## Task 1
In the blog post about maps, what city are the writer and David driving to, and why?

Wednesday, September 29, 2010

I Love a Map.

Since David and I are about to travel by car to my niece’s wedding in Pittsburgh, I have been thinking about maps.

Blog readers: Maps? Who needs a map?

Well, David and I do since we don’t have a GPS in my 1998 Volvo or that capacity on my twenty dollar cellular “Go Phone” I got from Target; we need a map.

I have already mapped out our trip to Pittsburgh, and I admit I enjoyed unfolding and laying it out on the dining room table to look at possible routes. I loved determining the best route and then marking it with my handy-dandy yellow highlighter.

Blog readers: How archaic.... *yawns*

Oh, shut-up, I love a map. I love to unfold it, read it, and then confidently, and with alacrity, back to its bi-fold shape. That’s a skill, you know? To fold a map back.... I have seen many a lesser human fumble with it, huffing and puffing, and finally succumb to leaving it mussed and crumpled to be fussed over by a veteran map folder -- perhaps myself.

Growing up, my parents raised us to read all kinds of maps. We looked at Atlases and we looked at maps in encyclopedias -- we looked at topical maps -- we followed longitudes and latitudes. We knew the oceans. We knew continents. We knew where we lived and where Machu Picchi was. We knew maps, and we were nerdy enough to love them.

## Data for this exercise
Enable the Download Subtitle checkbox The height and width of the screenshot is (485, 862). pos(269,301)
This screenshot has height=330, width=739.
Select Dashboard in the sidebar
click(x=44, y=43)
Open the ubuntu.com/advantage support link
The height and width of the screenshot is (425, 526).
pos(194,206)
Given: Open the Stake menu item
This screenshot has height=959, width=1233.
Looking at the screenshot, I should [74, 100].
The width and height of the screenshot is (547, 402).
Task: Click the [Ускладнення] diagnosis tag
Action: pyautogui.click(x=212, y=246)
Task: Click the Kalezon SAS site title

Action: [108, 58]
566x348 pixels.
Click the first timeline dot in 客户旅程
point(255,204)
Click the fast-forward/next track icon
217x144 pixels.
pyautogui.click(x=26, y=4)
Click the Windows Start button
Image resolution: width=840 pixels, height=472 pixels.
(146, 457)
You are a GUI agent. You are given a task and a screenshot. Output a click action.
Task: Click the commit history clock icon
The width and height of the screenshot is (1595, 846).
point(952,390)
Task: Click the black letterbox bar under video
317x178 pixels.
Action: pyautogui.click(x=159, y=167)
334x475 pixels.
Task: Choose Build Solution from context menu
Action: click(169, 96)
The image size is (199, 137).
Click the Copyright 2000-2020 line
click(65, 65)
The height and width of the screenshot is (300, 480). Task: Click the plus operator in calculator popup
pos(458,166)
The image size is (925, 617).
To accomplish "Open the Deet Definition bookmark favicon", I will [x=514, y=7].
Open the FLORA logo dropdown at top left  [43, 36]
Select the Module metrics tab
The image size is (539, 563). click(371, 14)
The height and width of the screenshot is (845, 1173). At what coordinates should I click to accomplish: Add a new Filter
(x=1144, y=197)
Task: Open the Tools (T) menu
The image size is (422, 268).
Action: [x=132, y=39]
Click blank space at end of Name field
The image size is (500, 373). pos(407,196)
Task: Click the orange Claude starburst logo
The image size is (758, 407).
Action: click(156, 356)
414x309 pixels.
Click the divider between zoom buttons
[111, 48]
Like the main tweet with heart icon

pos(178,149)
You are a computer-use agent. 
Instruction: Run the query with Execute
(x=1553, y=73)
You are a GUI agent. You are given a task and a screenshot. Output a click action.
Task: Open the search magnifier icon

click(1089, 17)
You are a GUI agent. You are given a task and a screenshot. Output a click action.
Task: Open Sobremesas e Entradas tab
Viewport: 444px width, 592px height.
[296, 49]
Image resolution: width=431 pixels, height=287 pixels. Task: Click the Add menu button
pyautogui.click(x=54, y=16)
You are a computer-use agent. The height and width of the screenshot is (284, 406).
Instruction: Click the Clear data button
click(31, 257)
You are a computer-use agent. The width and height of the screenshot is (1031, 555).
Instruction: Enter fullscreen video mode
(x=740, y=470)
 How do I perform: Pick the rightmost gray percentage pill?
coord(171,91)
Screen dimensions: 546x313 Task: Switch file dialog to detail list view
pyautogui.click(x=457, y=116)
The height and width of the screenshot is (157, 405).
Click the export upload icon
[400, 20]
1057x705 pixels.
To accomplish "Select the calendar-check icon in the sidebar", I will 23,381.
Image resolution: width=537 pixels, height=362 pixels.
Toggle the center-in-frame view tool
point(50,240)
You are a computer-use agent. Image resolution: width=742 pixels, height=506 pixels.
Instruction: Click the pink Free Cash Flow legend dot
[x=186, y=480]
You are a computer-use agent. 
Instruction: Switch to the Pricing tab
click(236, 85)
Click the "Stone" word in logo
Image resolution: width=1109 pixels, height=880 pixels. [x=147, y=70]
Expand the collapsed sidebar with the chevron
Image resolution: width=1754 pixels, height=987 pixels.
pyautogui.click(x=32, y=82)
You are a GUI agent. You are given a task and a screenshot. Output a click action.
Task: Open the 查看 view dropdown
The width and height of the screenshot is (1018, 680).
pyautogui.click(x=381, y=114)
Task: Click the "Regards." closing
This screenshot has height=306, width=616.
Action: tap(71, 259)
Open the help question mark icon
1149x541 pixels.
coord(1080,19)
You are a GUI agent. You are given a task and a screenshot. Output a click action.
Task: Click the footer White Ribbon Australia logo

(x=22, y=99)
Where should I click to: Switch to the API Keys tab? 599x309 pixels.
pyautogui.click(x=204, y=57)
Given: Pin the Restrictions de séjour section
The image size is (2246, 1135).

## Task 2
Copy out verbatim the part of the listing that opens with the line containing "1057x705 pixels." and closes with the last line of the listing.

## Complete response 1
Pittsburgh, for the writer's niece's wedding.

## Complete response 2
1057x705 pixels.
To accomplish "Select the calendar-check icon in the sidebar", I will 23,381.
Image resolution: width=537 pixels, height=362 pixels.
Toggle the center-in-frame view tool
point(50,240)
You are a computer-use agent. Image resolution: width=742 pixels, height=506 pixels.
Instruction: Click the pink Free Cash Flow legend dot
[x=186, y=480]
You are a computer-use agent. 
Instruction: Switch to the Pricing tab
click(236, 85)
Click the "Stone" word in logo
Image resolution: width=1109 pixels, height=880 pixels. [x=147, y=70]
Expand the collapsed sidebar with the chevron
Image resolution: width=1754 pixels, height=987 pixels.
pyautogui.click(x=32, y=82)
You are a GUI agent. You are given a task and a screenshot. Output a click action.
Task: Open the 查看 view dropdown
The width and height of the screenshot is (1018, 680).
pyautogui.click(x=381, y=114)
Task: Click the "Regards." closing
This screenshot has height=306, width=616.
Action: tap(71, 259)
Open the help question mark icon
1149x541 pixels.
coord(1080,19)
You are a GUI agent. You are given a task and a screenshot. Output a click action.
Task: Click the footer White Ribbon Australia logo

(x=22, y=99)
Where should I click to: Switch to the API Keys tab? 599x309 pixels.
pyautogui.click(x=204, y=57)
Given: Pin the Restrictions de séjour section
The image size is (2246, 1135).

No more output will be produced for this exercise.